According to Forbes, the film should score at least $1.31 billion before the end of its run, which would pass Frozen's $1.27 billion to become the eighth-highest-grossing movie of all time and place it behind Harry Potter and the Deathly Hallows Part 2. The Last Jedi claimed the top spot of 2017 domestically, yet its international numbers landed it in fifth place for the year.

These slightly disappointing numbers can't be pinned on one specific factor, but many factors coming together to make the film stall out more quickly than The Force Awakens and Rogue One.

For starters, this is the third Star Wars film in three years, a franchise that previously only produced one film every three years. The Force Awakens marked the first Star Wars film in ten years and the first time we saw what happened after the events of Return of the Jedi. Rogue One offered audiences a different kind of story, one that was unrelated to the Skywalker Saga, exploring a key part of the Rebel Alliance's history in an encapsulated way. By the time The Last Jedi debuted, the excitement about Star Wars movies had dwindled.

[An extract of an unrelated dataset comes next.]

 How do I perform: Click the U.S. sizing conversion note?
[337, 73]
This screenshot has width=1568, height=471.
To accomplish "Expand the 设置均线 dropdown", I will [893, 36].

The Last Jedi is also the longest film in the Star Wars franchise, featuring dark and mature themes, which may have taken away from even a devout fan's repeated viewings. Additionally, some of the most vocal fans of the franchise took issue with many of the themes writer/director Rian Johnson chose to explore, giving it the lowest audience score on review aggregator site Rotten Tomatoes of the entire saga.

One of the more surprising factors that pundits hadn't accounted for was the success of Jumanji: Welcome to the Jungle. The family-friendly outing offered alternative fare for movie-goers, quickly passing The Last Jedi at the top of the charts in the weeks after the films' releases. Jumanji even managed to out-gross this year's Justice League, which was primed to be the crown jewel of the DC Extended Universe.

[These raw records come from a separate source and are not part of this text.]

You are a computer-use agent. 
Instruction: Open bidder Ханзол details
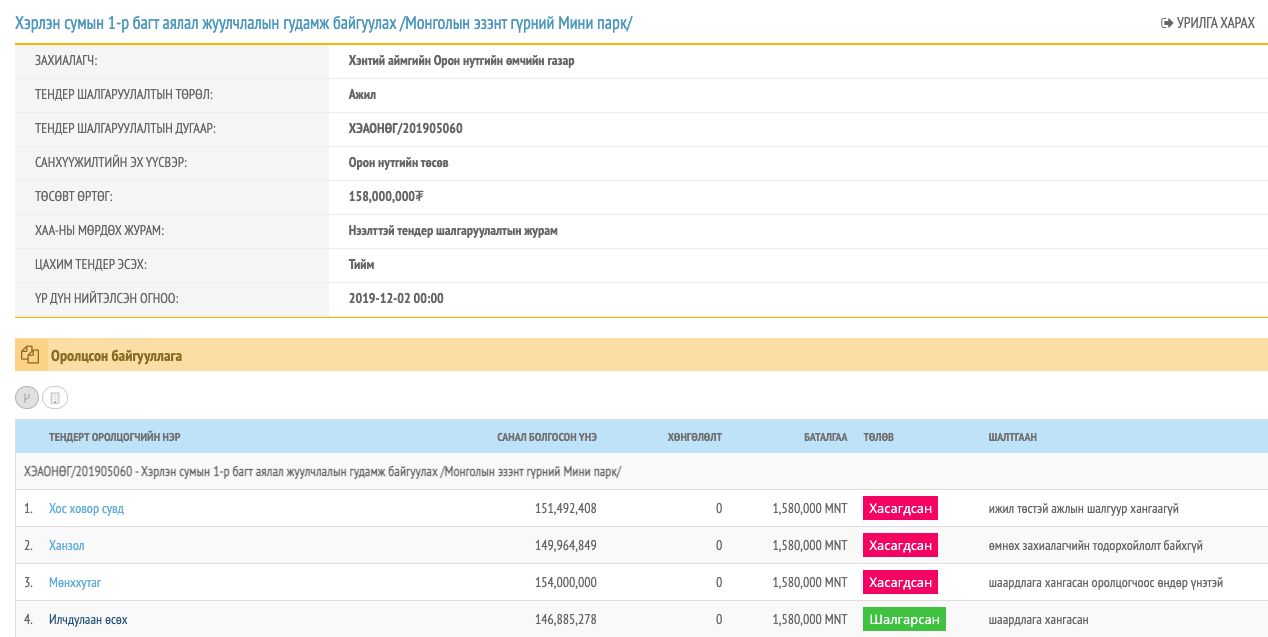point(66,546)
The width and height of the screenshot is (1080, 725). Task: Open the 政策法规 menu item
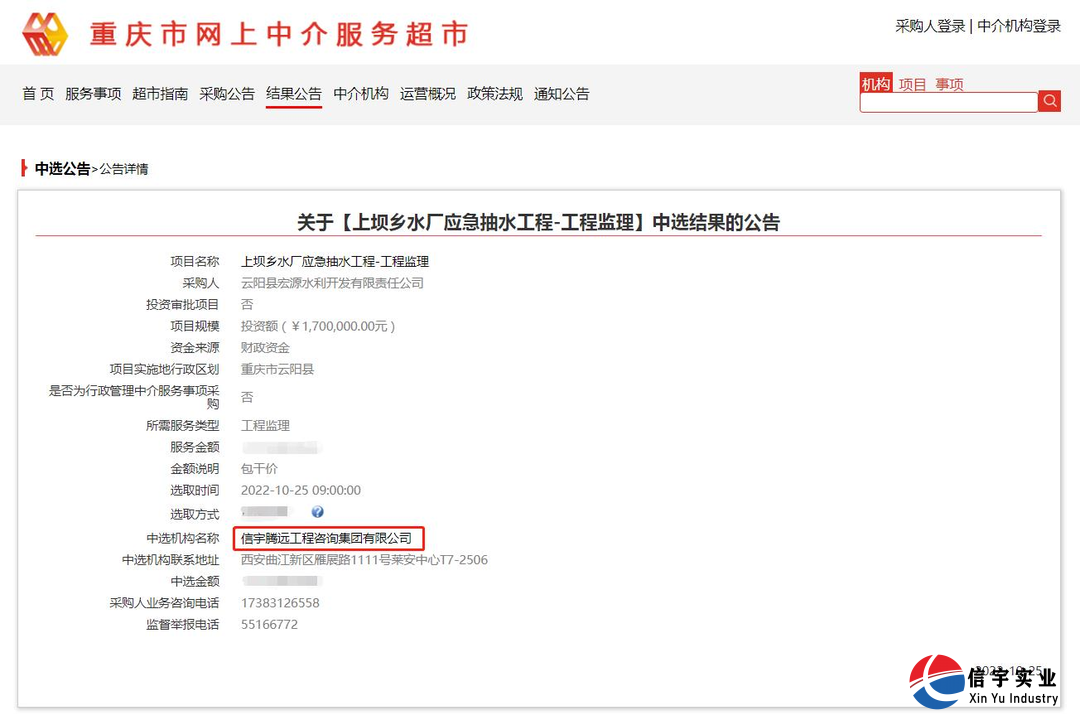495,93
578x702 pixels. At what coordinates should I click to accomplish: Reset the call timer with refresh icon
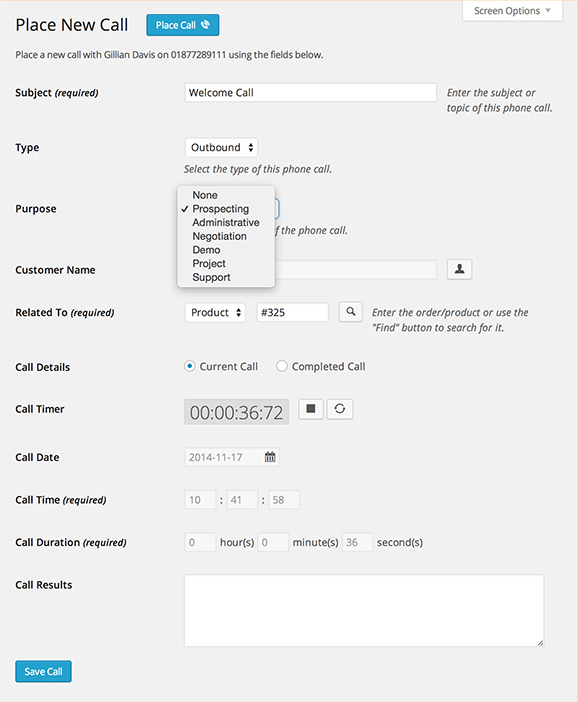coord(340,409)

Another disappointing setback in the box office totals was the film's performance in China. With the original films only debuting in the massive market in the '90s, Chinese audiences aren't inherently connected to the franchise in the ways other countries are. With The Last Jedi being the eighth chapter in a saga, audiences were reportedly overwhelmed by the amount of mythology, opting to avoid seeing it instead of catching up on each entry.

Audiences will have to wait and see if Lucasfilm learned any lessons from The Last Jedi that could impact the narrative of Episode IX, which hits theaters on December 20, 2019.

The Last Jedi is in theaters now.

[H/T Forbes]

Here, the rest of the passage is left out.